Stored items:
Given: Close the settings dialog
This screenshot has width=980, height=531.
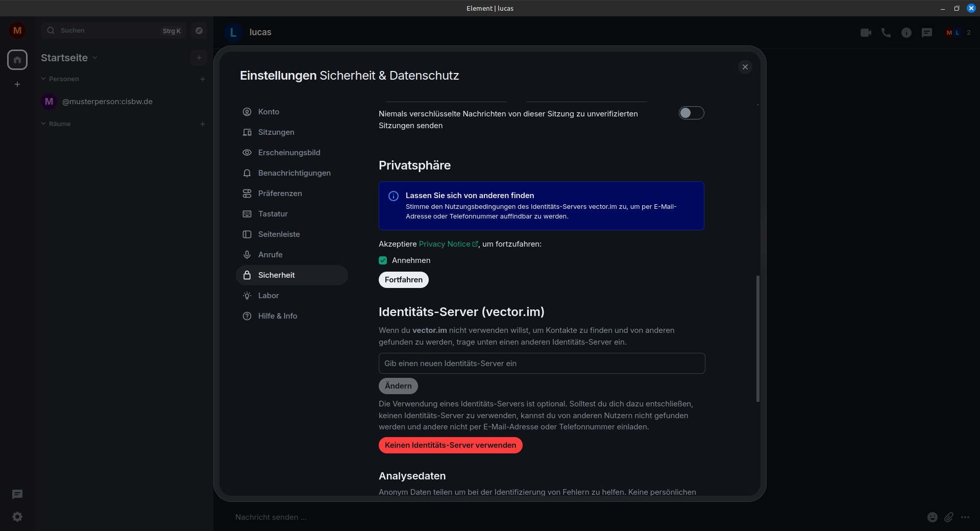Looking at the screenshot, I should click(745, 67).
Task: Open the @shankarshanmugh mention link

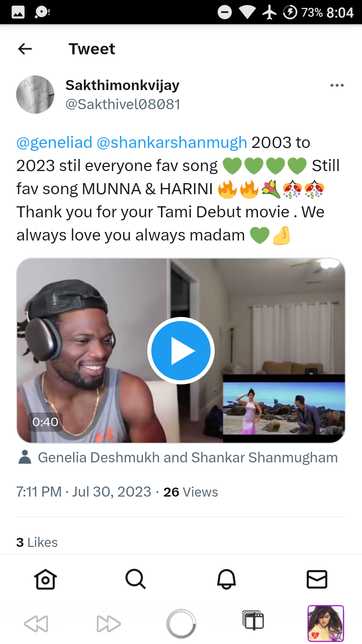Action: pos(171,142)
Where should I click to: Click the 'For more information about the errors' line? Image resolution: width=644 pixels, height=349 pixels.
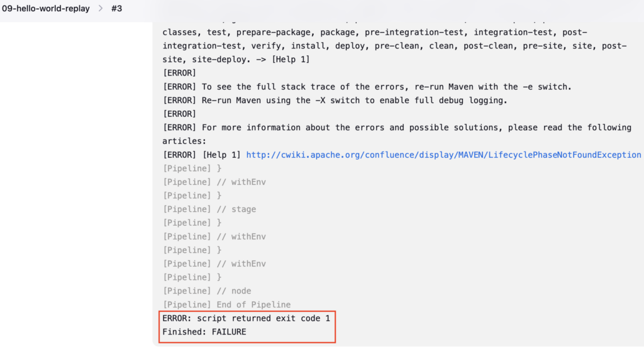(397, 127)
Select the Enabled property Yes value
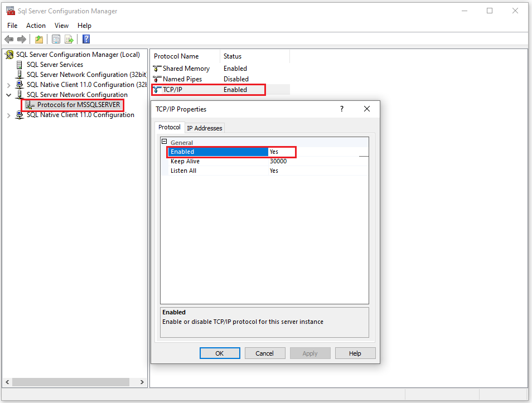 click(281, 152)
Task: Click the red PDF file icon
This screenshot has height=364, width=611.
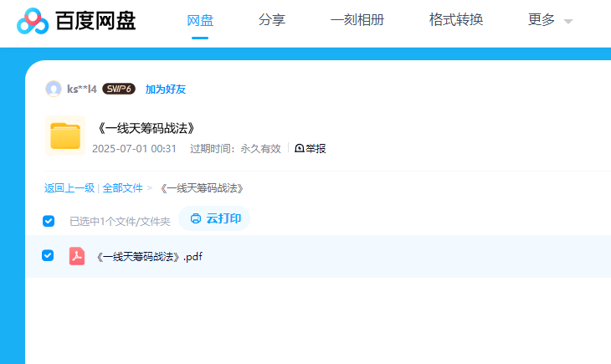Action: click(x=77, y=256)
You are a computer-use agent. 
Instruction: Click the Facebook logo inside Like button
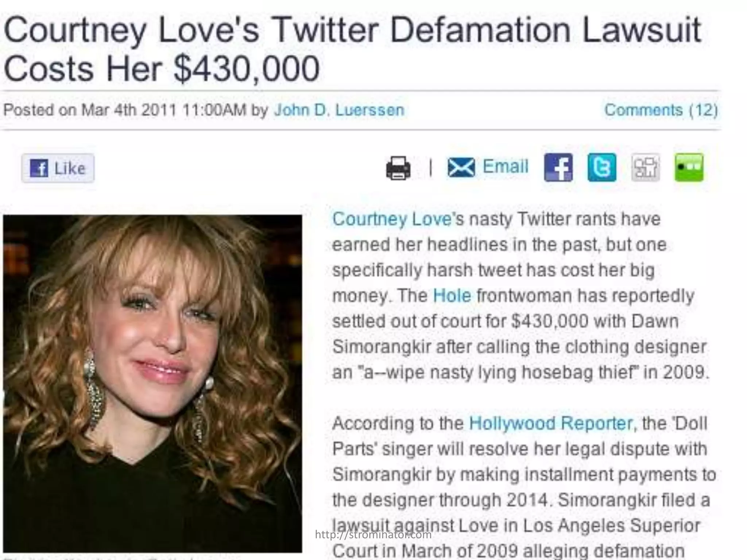(x=39, y=168)
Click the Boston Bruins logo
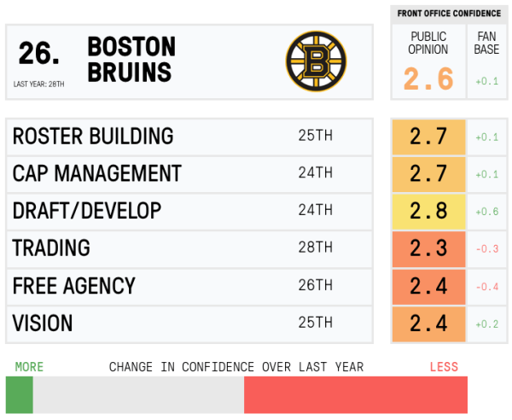 pyautogui.click(x=316, y=61)
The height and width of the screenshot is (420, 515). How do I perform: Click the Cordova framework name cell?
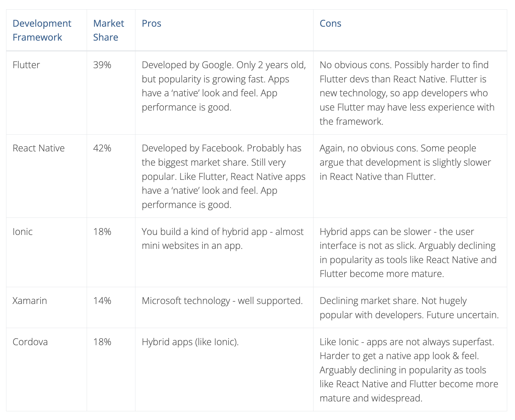tap(30, 342)
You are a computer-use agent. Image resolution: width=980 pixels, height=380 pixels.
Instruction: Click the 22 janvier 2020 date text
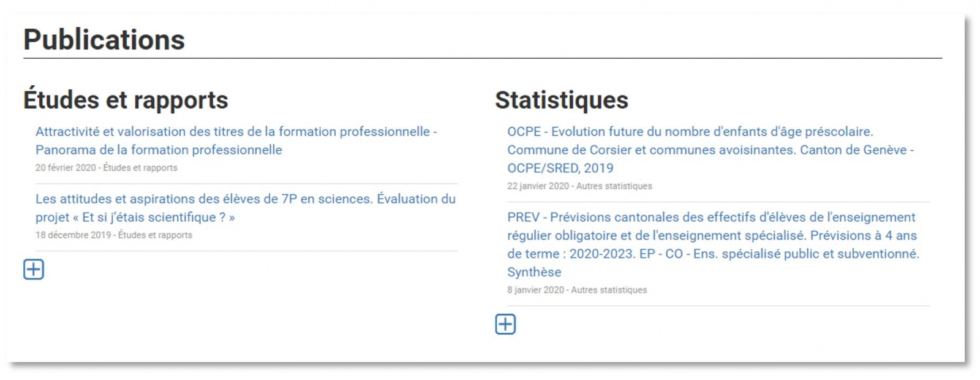pos(538,186)
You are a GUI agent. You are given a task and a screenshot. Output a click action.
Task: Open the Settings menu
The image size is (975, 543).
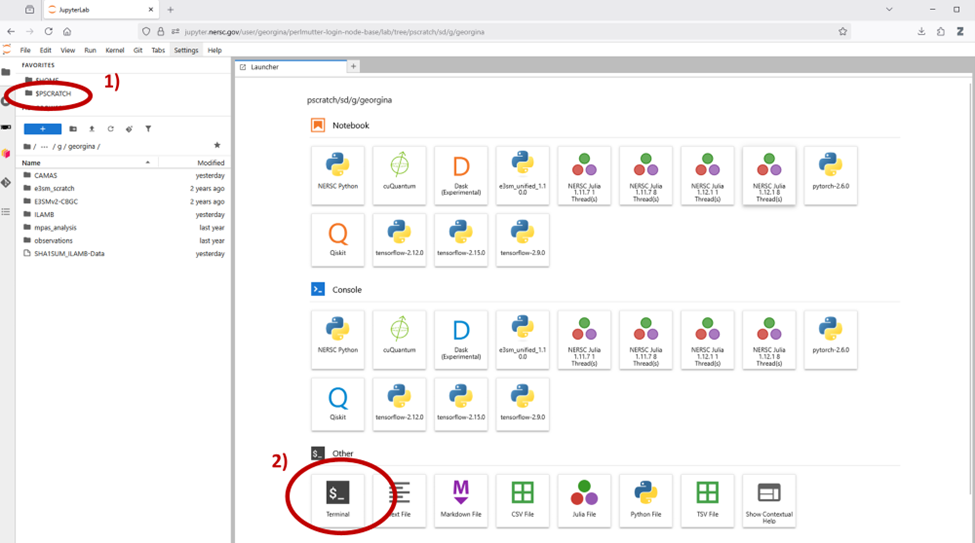click(186, 50)
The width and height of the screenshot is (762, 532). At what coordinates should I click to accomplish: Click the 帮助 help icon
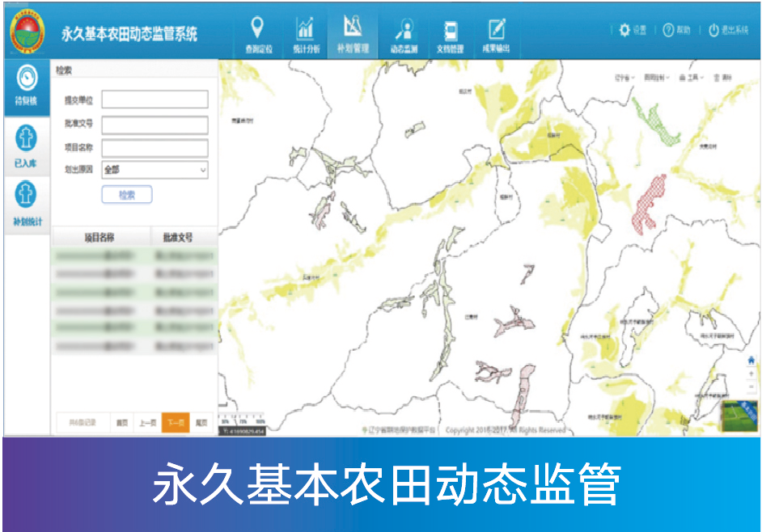[x=668, y=30]
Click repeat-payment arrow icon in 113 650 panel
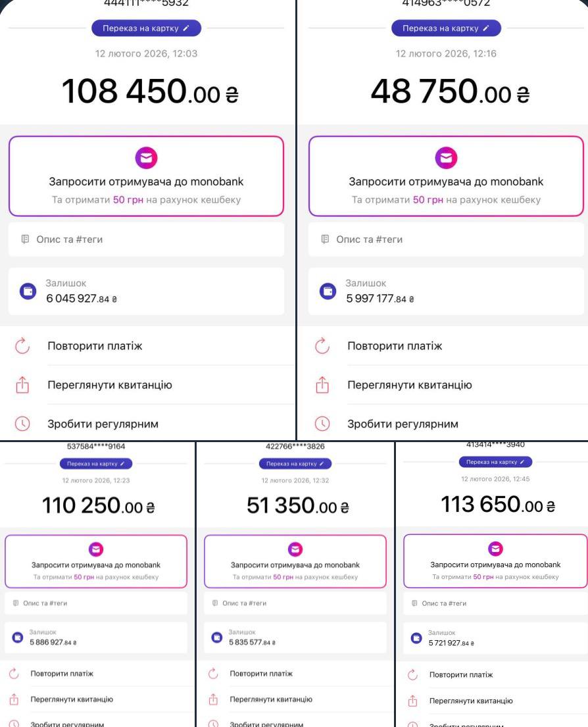 tap(412, 675)
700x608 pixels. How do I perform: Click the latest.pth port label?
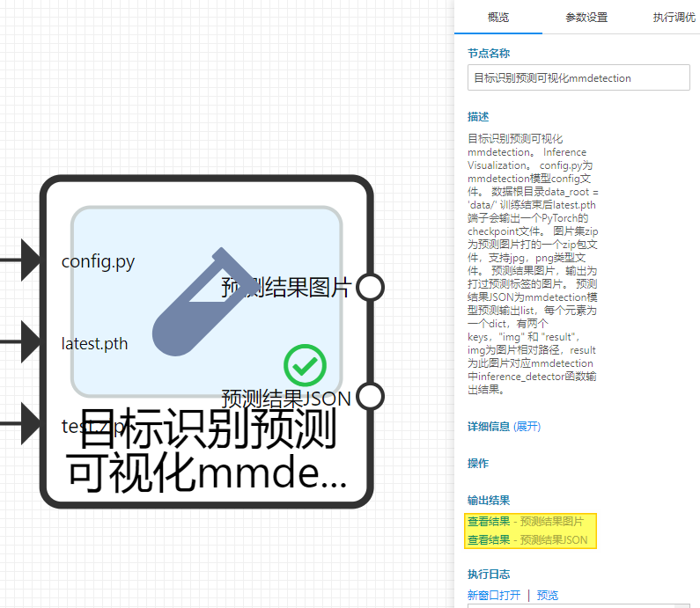(94, 343)
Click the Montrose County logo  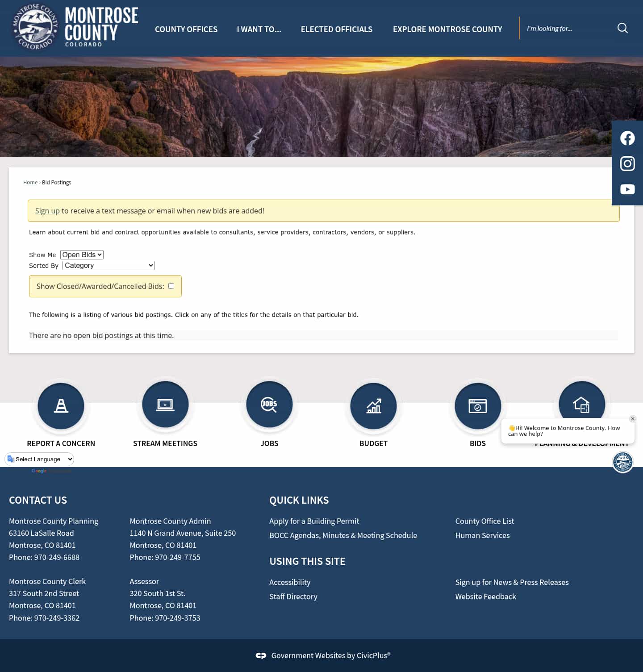(74, 27)
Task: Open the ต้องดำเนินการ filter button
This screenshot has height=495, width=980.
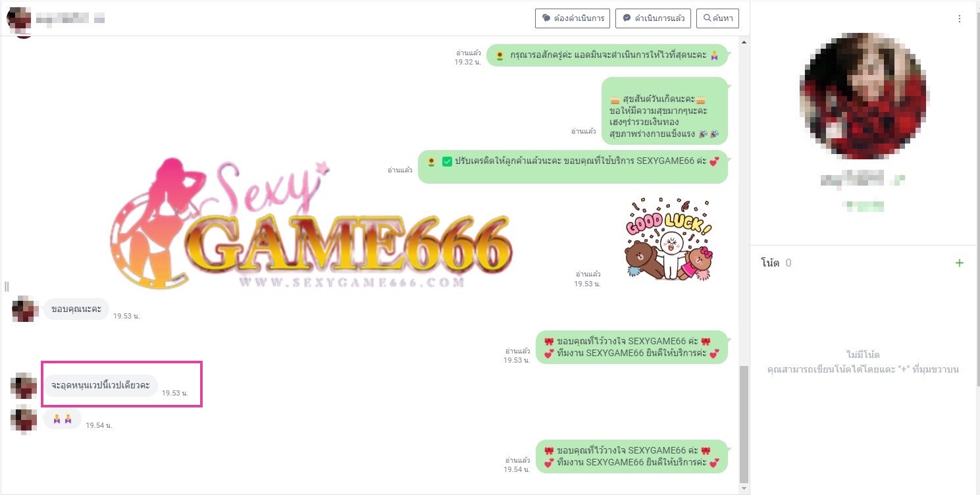Action: (x=573, y=18)
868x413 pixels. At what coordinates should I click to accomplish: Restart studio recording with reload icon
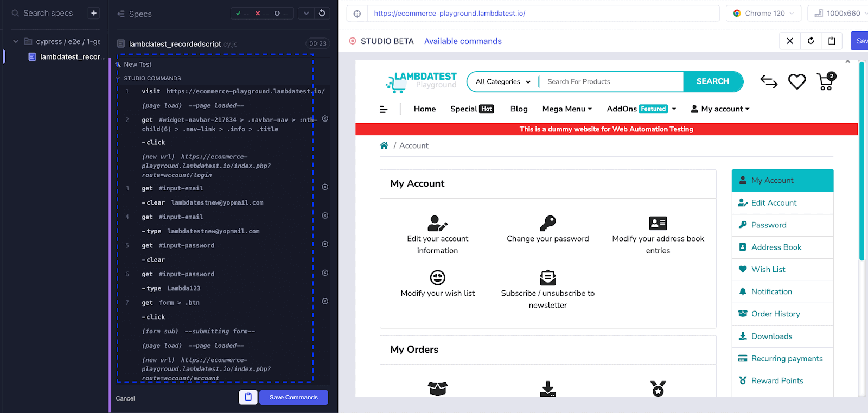[x=810, y=41]
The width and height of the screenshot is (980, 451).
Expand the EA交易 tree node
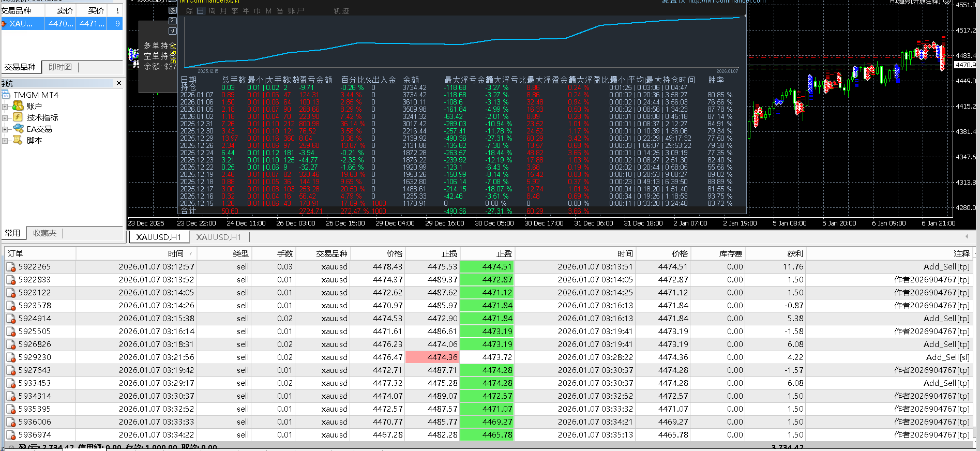point(5,129)
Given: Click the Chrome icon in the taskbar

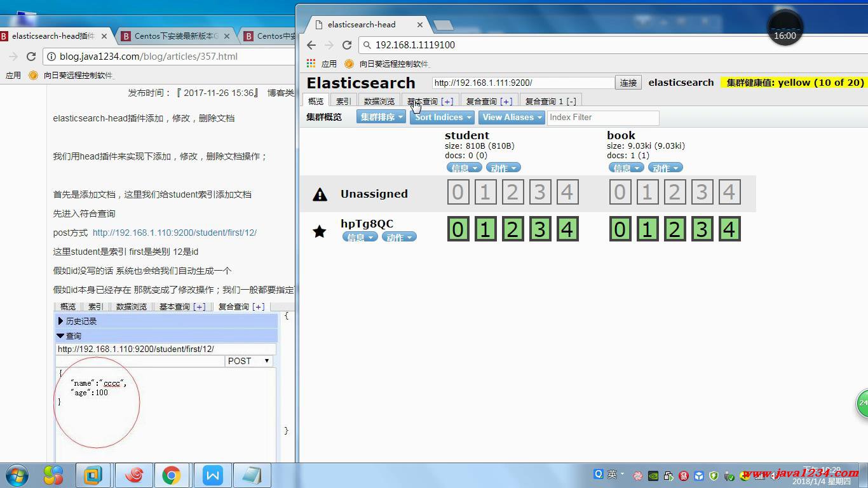Looking at the screenshot, I should pos(171,475).
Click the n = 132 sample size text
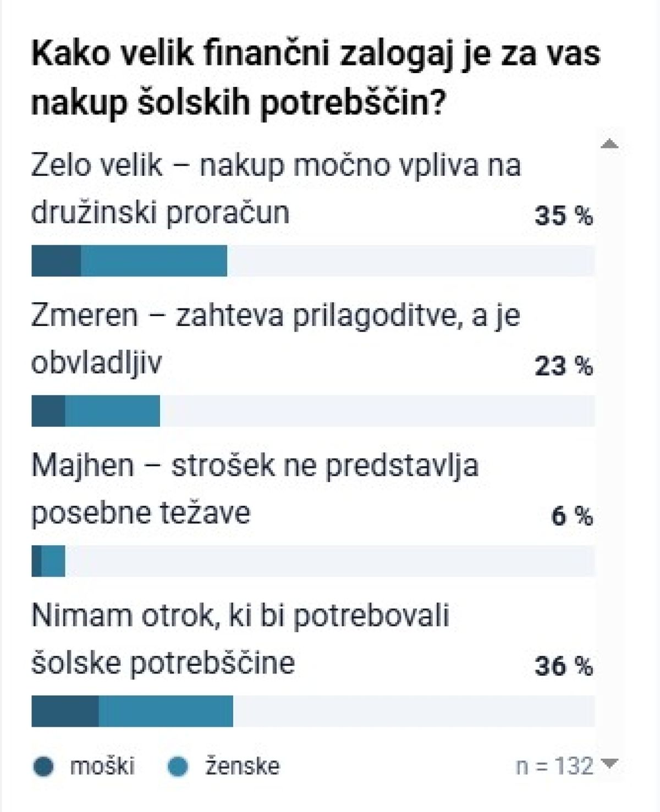Screen dimensions: 660x812 tap(555, 766)
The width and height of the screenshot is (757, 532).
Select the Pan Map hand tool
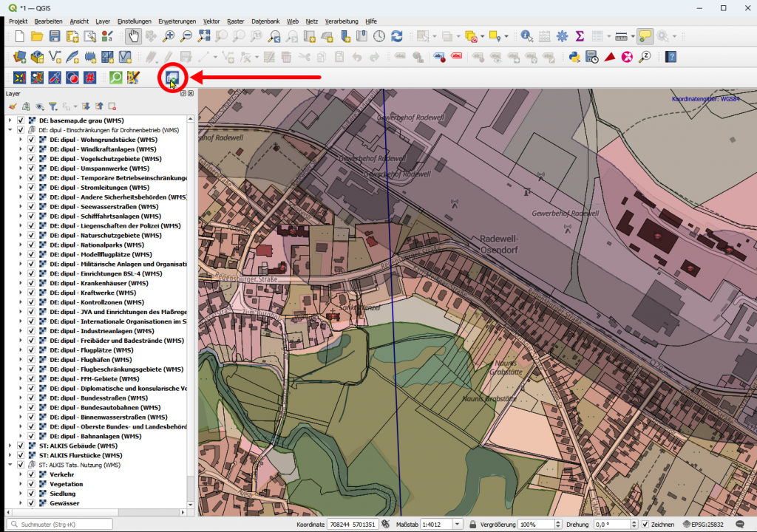133,36
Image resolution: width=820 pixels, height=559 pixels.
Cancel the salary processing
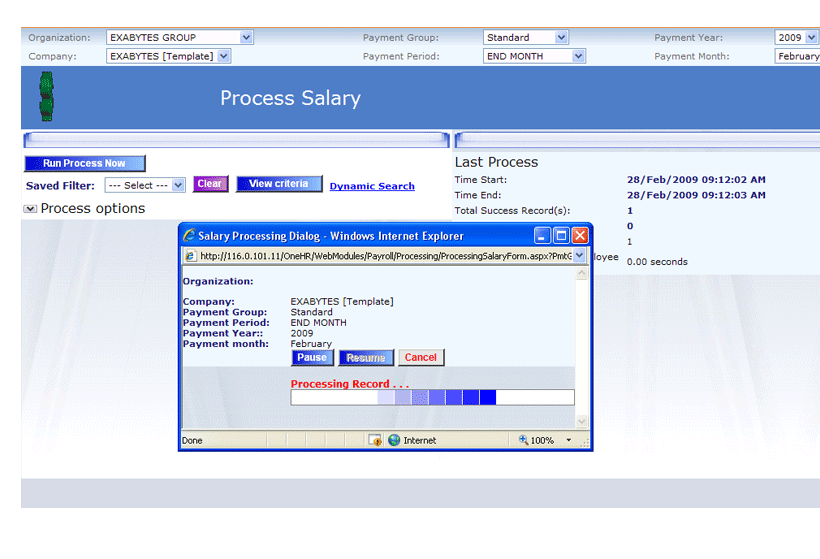(x=421, y=357)
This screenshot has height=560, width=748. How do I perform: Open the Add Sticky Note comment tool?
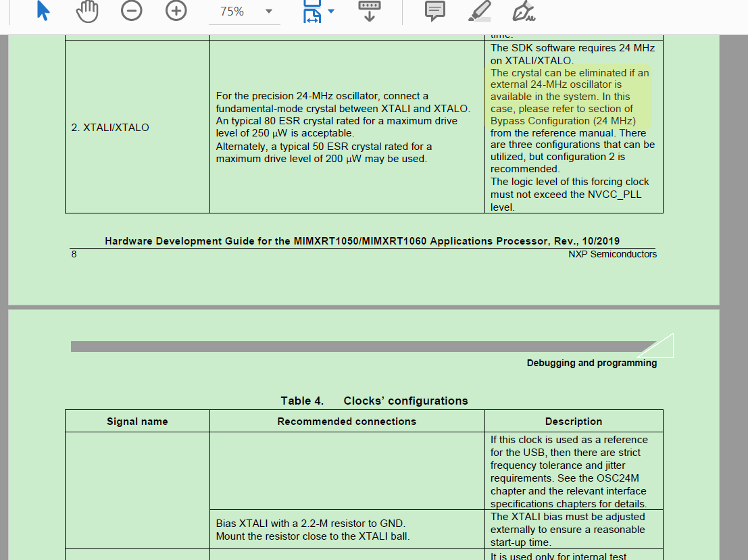434,11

## Try it
Restate word for word the lines of the data above that begin at the line with "Task: Open the @shankarshanmugh mention link" and end at the line with "Task: Click the red PDF file icon", keeping both ends and dropping every picture.

## Answer space
Task: Open the @shankarshanmugh mention link

Action: pos(171,142)
Where should I click to: Click the 'For more information about the errors' line? Image resolution: width=644 pixels, height=349 pixels.
(397, 127)
Select the Enabled property Yes value
 click(281, 152)
Task: Click the red PDF file icon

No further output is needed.